An Italian cooking expert, Famularo does not disappoint with his recipes. His instructions for the classic staples of Italian-American fare—fluffy meatballs, chewy pizza, and comforting minestrone—are easy to follow and yield superb results. More unique creations like “Papa’s Immortal Quick Pasta” and “Mary’s Italian Cake” are no less impressive. The value of lifting the curtain on a family’s unique recipes, particularly when accompanied by the squabbles, the antics, and the unsung heroism of the Italian mama in her kitchen, is priceless.

While the cover of the book is reminiscent of a chain restaurant menu, the interior layout is orderly. The recipes Famularo remembers are included at the end of each chapter, and there is a helpful index at the back of the book.

The author’s writing is enticing, as when he warmly captures memories of his mother and grandmother: “The loaf grandma sent was meant to show Mama how good bread is really made.” And just how good was it? Find out by trying the recipe.

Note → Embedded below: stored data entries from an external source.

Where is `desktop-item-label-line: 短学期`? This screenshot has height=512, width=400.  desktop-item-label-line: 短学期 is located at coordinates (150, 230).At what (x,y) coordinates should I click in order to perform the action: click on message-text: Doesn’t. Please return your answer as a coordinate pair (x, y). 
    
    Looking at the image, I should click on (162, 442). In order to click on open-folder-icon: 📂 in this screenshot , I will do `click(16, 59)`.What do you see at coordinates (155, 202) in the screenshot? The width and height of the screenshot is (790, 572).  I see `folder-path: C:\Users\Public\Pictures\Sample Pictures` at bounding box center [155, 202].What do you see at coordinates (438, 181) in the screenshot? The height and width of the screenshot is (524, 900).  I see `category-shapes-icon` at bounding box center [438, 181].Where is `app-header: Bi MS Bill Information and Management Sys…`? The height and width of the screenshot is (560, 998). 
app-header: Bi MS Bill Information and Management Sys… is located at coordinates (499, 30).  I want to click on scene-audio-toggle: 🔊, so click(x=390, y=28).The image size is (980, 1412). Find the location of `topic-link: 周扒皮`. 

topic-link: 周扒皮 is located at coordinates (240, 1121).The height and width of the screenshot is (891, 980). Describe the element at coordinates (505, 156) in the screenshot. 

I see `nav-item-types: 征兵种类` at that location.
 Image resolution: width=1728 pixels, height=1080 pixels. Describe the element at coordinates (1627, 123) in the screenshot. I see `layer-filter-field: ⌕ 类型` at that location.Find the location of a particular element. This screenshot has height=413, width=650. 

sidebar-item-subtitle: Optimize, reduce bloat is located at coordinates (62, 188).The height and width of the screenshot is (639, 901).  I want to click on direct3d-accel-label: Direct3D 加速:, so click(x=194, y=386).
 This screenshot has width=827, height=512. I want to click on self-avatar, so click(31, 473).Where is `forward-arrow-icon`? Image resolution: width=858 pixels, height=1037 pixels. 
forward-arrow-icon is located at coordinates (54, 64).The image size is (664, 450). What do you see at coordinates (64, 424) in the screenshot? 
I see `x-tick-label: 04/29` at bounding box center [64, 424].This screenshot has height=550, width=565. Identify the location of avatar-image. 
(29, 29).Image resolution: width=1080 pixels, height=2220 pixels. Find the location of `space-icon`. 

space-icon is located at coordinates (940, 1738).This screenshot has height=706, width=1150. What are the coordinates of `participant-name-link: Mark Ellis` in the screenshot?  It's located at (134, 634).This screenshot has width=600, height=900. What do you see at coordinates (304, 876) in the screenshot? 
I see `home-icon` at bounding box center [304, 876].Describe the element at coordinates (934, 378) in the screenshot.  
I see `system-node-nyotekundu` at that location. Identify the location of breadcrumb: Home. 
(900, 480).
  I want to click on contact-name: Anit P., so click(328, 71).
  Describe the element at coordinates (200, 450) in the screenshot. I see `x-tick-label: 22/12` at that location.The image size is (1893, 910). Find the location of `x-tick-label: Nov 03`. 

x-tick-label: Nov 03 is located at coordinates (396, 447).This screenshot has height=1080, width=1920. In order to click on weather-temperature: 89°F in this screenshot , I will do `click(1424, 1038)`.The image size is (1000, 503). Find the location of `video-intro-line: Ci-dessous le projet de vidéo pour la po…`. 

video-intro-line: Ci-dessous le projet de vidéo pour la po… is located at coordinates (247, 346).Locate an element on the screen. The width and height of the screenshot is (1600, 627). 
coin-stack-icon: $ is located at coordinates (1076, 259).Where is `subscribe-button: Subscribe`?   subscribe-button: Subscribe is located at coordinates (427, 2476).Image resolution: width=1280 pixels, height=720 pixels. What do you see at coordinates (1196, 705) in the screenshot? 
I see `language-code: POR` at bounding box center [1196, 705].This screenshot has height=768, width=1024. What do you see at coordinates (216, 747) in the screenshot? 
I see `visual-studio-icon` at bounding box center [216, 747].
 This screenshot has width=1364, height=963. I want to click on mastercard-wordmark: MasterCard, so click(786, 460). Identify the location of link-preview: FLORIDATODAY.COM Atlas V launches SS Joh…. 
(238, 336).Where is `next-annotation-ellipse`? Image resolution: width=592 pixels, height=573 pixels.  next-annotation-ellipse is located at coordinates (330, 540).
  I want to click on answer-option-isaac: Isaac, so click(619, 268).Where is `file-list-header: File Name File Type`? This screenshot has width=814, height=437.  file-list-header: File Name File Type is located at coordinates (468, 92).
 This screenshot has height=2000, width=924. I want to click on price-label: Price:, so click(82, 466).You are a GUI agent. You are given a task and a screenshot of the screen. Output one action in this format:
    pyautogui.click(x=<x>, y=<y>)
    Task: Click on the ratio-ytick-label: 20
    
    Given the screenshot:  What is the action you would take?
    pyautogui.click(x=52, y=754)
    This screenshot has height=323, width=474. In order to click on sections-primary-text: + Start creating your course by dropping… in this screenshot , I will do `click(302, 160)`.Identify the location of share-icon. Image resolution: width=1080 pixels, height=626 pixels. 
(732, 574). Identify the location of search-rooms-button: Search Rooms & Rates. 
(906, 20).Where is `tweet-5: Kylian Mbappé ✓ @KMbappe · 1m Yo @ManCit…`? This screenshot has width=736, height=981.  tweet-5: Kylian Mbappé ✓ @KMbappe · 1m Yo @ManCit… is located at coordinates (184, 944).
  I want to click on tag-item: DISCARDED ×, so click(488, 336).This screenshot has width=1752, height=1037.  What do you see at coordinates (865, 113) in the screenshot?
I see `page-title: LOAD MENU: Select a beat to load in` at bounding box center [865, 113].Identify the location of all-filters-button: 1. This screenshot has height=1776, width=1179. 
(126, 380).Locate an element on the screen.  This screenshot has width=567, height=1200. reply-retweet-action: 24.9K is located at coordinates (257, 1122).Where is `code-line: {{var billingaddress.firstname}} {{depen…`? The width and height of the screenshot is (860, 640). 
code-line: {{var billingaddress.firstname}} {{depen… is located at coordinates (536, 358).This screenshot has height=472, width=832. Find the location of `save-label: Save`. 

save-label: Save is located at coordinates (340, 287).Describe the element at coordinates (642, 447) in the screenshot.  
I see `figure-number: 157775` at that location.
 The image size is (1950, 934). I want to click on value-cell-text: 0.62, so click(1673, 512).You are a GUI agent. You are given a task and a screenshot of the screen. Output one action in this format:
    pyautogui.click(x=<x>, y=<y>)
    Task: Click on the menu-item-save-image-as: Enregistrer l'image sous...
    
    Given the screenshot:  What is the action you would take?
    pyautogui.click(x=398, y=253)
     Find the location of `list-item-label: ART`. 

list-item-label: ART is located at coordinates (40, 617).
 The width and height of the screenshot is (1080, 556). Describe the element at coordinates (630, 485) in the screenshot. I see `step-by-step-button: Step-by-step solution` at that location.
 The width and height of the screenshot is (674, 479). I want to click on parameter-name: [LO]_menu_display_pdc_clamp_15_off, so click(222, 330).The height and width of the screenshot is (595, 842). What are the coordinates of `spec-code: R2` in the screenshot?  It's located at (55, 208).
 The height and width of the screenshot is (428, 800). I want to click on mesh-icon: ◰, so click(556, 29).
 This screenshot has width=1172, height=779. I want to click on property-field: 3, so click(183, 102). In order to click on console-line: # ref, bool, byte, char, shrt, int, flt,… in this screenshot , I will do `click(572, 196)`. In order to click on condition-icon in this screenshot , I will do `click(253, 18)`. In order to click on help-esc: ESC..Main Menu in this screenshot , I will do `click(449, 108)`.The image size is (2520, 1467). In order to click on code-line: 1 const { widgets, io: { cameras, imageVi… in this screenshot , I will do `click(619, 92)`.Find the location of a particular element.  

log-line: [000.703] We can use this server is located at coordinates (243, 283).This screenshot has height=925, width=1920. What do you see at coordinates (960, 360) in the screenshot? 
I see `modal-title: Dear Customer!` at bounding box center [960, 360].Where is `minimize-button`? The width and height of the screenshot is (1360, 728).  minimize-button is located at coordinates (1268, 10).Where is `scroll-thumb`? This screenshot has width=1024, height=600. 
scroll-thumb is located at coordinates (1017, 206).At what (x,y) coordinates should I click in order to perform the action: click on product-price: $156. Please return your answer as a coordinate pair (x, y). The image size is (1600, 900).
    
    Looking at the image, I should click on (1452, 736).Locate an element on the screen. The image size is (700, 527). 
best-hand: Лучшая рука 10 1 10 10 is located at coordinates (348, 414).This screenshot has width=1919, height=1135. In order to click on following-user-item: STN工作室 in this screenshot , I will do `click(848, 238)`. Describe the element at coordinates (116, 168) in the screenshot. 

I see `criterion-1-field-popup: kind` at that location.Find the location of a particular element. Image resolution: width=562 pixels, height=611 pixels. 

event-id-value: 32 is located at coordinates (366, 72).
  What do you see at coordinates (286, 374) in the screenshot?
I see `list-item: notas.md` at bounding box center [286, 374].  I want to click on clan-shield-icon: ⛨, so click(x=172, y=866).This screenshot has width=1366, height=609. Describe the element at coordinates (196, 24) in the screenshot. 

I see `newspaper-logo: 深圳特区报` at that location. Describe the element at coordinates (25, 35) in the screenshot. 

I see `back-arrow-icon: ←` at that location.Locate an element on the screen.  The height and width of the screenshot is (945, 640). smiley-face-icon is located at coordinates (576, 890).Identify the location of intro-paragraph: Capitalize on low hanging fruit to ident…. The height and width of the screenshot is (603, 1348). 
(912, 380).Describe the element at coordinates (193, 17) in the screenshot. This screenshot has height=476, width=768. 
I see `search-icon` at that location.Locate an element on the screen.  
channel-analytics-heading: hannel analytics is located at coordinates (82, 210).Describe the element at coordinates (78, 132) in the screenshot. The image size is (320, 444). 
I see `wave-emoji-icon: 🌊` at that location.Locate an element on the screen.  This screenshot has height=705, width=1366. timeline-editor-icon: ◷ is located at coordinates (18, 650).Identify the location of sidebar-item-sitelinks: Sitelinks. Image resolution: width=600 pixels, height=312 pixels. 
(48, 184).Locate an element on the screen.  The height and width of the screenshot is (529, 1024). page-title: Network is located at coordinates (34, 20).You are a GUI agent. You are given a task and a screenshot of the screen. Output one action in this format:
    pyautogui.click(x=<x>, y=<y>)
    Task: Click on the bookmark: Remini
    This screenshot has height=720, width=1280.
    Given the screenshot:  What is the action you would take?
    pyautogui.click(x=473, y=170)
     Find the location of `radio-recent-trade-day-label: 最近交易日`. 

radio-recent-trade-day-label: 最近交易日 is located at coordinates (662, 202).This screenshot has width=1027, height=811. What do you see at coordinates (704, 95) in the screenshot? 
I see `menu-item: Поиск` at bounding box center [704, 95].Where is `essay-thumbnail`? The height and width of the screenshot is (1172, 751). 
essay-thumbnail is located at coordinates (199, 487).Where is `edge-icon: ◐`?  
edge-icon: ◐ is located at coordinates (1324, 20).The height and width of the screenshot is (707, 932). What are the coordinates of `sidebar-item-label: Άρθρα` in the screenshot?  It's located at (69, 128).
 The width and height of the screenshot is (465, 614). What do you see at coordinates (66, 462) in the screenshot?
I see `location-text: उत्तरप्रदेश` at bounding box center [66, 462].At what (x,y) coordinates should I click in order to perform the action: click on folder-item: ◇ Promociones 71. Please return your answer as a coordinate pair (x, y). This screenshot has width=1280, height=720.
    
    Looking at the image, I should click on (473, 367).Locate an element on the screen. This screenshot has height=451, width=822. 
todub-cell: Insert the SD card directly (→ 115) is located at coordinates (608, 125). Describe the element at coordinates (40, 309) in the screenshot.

Not shying away from some of the major issues of growing up as an immigrant gives Famularo’s stories real grit, and rewarding his readers with a compendium of tried-and-true recipes is a wonderfully generous idea. “Perdutamente” means “crazy” or “passionate” in Italian. Famularo embodies this concept when it comes to food and family. His book, like a family album, is an absolute treasure and will likely inspire future generations to appreciate their own traditions and recipes and create some new ones.